# [TASK PROMPT]
Every line from the one holding "This screenshot has height=432, width=576." through the final line of the entries is to be reproduced exactly, and no other line.
____ DATA SHOWN
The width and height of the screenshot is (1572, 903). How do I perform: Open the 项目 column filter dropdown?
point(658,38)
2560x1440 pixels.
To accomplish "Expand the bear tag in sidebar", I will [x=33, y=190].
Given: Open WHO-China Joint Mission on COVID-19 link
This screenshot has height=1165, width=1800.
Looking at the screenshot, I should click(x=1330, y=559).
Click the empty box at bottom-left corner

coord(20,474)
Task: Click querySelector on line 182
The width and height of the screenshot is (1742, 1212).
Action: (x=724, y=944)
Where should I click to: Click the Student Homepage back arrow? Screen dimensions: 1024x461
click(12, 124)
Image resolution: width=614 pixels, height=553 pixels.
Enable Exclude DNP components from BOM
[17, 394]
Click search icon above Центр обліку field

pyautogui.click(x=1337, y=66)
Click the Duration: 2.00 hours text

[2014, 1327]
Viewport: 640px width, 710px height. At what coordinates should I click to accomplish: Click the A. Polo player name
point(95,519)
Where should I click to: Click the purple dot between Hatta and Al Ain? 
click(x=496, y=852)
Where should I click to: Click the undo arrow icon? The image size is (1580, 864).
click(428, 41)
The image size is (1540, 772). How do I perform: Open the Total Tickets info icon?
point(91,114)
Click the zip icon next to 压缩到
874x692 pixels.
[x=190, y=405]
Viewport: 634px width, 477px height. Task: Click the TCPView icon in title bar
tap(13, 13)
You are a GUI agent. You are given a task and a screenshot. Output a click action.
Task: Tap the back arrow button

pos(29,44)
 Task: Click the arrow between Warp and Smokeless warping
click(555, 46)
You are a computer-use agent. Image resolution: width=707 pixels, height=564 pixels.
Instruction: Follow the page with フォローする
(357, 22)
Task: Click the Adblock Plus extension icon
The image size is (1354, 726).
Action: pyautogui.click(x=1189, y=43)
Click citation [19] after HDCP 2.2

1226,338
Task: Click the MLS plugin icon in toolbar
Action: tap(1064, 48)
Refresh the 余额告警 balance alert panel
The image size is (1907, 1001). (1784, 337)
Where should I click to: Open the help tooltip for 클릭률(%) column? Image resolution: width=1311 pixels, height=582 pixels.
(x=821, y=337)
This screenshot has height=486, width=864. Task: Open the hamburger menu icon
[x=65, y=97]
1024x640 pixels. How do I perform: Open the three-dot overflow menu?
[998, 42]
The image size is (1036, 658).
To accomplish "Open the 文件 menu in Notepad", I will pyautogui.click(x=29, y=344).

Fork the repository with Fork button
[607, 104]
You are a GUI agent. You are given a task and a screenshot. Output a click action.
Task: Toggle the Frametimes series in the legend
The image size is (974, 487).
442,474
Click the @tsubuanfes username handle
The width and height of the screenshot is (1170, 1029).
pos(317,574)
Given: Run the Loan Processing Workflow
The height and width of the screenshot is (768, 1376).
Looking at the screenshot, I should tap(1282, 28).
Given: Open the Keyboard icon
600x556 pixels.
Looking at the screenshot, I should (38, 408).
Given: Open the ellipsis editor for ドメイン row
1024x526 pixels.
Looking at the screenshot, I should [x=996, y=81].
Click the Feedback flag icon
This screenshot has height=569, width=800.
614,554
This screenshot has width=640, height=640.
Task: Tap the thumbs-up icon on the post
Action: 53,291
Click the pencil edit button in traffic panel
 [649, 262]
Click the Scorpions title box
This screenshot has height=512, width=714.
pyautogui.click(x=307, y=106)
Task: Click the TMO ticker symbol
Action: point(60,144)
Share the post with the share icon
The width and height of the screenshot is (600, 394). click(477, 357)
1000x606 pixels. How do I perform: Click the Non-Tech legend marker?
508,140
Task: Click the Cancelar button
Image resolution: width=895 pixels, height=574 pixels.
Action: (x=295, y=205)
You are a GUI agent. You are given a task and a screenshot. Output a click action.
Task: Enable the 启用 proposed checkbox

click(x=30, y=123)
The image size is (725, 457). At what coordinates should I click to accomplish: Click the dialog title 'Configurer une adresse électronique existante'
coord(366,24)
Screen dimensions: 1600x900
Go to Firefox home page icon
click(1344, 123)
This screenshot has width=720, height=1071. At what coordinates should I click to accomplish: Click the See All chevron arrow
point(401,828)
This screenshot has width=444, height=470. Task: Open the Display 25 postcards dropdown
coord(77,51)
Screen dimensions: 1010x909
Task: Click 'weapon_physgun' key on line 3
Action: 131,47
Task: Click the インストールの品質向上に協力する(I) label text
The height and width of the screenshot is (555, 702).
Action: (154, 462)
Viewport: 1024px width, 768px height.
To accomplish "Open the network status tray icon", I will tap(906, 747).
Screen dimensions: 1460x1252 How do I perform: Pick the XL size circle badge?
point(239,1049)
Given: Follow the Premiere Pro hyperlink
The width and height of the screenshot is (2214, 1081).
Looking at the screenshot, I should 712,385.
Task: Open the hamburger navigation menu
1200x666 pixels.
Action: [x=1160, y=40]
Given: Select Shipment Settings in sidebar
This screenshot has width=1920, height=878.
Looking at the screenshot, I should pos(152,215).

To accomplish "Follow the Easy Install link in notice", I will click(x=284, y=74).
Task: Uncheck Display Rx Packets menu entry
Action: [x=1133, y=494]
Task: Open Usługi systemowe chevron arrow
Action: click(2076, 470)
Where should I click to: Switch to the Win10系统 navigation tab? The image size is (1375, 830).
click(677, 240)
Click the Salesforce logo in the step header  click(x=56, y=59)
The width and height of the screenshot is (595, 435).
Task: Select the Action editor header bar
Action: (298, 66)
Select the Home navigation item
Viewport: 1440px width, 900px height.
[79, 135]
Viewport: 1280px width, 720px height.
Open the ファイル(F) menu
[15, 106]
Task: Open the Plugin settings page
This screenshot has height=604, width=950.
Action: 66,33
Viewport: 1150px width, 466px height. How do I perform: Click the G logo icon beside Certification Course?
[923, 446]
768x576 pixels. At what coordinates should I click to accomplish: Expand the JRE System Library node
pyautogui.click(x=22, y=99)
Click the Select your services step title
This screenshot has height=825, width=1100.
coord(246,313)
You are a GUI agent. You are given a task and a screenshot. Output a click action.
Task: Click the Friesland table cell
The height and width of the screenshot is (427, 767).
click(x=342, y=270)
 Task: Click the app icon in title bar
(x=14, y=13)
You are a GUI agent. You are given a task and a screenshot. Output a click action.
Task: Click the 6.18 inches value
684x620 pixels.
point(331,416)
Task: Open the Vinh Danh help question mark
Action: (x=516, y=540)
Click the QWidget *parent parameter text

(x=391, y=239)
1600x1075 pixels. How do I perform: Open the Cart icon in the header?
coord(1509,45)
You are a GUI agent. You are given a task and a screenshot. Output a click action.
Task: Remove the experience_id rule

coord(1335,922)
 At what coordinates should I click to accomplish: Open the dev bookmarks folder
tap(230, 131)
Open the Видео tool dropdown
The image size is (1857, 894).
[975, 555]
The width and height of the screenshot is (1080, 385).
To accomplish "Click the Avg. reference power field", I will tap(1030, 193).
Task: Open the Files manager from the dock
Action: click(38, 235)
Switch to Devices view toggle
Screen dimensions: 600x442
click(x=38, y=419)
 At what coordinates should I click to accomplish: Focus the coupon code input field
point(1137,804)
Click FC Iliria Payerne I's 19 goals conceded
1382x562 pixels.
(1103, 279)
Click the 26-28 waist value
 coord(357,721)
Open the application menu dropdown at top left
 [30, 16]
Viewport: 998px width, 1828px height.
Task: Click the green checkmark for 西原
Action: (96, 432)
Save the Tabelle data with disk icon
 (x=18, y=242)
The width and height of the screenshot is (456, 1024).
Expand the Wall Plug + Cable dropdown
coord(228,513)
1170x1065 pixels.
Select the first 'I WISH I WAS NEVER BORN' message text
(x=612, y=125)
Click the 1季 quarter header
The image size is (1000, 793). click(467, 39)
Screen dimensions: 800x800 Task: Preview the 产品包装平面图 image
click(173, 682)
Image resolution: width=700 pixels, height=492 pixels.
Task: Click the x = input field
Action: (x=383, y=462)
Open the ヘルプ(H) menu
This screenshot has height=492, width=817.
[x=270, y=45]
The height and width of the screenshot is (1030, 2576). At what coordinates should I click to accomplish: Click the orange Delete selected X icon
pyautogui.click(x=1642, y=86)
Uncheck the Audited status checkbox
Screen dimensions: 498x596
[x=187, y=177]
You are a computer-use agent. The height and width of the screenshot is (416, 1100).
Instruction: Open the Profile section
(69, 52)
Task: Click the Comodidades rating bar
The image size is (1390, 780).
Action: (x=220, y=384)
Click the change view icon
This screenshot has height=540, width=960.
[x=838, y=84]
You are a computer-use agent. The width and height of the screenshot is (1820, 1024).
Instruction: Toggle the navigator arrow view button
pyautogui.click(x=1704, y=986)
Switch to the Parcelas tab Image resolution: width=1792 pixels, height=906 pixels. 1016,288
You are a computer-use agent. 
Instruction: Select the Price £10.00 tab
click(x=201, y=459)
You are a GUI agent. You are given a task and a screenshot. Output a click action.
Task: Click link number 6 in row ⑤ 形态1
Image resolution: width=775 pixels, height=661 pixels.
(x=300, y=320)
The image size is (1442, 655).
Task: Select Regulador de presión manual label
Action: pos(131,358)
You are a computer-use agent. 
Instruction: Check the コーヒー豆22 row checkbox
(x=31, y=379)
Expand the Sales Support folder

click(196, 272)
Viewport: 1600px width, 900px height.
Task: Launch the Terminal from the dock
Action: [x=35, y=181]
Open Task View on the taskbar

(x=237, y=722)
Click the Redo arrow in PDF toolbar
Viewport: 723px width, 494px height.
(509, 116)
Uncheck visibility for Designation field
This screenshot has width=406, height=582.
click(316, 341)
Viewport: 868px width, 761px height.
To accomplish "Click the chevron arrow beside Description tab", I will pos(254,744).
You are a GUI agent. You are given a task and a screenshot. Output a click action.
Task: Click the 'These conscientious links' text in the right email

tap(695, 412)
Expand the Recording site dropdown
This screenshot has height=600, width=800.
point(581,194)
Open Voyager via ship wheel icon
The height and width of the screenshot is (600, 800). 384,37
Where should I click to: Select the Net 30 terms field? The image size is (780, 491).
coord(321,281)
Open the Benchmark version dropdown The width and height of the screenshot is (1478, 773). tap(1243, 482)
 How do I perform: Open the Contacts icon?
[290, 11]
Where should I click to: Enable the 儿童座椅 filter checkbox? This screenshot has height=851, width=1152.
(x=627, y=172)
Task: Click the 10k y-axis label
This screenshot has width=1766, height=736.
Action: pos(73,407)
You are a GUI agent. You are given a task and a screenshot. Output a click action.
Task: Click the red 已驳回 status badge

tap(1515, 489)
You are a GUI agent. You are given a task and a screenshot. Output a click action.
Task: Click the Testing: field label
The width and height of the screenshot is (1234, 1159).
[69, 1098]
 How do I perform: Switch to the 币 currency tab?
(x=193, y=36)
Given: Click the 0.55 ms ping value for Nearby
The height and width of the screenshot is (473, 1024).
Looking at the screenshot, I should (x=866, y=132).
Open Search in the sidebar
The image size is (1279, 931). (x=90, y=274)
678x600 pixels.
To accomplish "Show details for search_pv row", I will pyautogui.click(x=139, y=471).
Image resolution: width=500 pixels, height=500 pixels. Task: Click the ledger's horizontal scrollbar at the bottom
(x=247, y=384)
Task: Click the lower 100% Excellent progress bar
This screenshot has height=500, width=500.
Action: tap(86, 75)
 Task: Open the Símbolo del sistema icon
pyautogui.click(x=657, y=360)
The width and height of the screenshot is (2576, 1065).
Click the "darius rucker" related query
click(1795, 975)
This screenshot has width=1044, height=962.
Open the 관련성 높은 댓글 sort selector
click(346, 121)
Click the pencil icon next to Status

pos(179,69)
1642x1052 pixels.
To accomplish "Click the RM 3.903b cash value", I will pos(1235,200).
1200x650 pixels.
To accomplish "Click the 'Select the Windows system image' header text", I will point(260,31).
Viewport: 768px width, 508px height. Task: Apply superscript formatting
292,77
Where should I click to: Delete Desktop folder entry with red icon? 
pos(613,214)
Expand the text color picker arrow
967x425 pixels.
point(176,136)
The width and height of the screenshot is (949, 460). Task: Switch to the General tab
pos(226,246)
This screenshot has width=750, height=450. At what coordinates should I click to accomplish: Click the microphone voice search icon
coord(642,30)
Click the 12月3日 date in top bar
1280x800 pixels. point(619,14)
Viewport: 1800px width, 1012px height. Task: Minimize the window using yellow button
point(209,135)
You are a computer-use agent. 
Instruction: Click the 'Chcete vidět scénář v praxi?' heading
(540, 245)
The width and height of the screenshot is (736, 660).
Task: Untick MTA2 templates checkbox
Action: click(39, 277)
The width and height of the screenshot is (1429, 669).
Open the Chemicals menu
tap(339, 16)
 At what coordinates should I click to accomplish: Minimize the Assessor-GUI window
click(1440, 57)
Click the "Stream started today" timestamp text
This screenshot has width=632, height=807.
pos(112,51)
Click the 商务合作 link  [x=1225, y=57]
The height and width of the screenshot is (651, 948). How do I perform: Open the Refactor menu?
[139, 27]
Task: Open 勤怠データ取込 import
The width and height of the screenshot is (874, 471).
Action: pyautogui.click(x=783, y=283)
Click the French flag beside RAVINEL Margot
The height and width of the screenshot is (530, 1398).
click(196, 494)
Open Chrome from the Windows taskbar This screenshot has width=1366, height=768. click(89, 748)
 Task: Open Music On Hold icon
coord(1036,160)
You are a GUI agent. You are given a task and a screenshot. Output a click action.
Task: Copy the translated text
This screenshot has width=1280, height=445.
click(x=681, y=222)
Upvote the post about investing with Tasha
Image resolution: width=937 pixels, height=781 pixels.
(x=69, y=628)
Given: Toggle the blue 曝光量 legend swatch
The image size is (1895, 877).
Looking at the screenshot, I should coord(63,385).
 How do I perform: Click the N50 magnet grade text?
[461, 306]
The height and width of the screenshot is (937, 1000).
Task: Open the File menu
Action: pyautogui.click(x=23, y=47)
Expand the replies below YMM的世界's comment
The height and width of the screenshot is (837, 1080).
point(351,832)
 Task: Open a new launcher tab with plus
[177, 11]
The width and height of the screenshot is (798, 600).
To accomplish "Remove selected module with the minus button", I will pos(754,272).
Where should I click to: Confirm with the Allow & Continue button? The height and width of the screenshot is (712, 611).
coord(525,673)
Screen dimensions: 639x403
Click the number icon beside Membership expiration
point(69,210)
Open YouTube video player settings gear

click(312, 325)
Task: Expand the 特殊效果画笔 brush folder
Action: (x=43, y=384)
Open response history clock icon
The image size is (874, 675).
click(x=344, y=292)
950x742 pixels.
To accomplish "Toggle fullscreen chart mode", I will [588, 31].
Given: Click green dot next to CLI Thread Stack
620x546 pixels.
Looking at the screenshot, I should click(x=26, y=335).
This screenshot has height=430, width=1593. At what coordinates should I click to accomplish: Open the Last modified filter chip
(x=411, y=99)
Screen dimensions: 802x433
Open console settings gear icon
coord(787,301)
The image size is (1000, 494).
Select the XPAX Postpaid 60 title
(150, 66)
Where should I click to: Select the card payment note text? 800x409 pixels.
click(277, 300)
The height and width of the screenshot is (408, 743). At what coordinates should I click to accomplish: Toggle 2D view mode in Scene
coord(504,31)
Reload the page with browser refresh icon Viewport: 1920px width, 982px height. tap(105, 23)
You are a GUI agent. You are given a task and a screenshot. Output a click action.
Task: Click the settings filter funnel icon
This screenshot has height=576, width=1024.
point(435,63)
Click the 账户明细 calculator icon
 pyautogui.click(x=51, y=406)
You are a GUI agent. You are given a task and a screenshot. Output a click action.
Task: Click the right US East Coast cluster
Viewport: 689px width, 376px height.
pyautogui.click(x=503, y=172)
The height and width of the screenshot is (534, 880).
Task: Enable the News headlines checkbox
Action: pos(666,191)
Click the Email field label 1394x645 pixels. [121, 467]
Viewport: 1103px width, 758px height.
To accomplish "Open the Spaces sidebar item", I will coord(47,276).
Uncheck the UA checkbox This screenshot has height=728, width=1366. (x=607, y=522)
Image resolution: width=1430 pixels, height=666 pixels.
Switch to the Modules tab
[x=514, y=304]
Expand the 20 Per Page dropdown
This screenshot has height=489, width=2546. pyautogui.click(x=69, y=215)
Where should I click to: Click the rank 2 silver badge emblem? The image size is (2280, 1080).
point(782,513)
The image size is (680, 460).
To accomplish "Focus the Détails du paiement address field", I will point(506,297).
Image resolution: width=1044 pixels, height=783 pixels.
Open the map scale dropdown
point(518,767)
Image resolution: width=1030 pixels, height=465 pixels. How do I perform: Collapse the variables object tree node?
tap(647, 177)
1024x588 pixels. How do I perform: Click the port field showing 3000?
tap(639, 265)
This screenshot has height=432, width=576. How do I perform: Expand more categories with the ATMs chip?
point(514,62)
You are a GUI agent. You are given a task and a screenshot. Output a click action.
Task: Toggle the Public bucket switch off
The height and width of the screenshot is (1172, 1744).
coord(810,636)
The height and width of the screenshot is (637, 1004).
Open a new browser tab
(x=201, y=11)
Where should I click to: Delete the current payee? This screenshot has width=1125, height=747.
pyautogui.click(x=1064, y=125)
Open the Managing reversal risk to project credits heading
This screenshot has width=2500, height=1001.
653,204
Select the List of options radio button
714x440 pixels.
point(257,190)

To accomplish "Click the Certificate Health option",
________
# [ANSWER BELOW]
This screenshot has height=432, width=576. How do I perform: Expand more categories with the ATMs chip?
point(514,62)
You are a GUI agent. You are given a task and a screenshot. Output a click action.
Task: Toggle the Public bucket switch off
The height and width of the screenshot is (1172, 1744).
coord(810,636)
The height and width of the screenshot is (637, 1004).
Open a new browser tab
(x=201, y=11)
Where should I click to: Delete the current payee? This screenshot has width=1125, height=747.
pyautogui.click(x=1064, y=125)
Open the Managing reversal risk to project credits heading
This screenshot has width=2500, height=1001.
653,204
Select the List of options radio button
714x440 pixels.
point(257,190)

To accomplish "Click the Certificate Health option",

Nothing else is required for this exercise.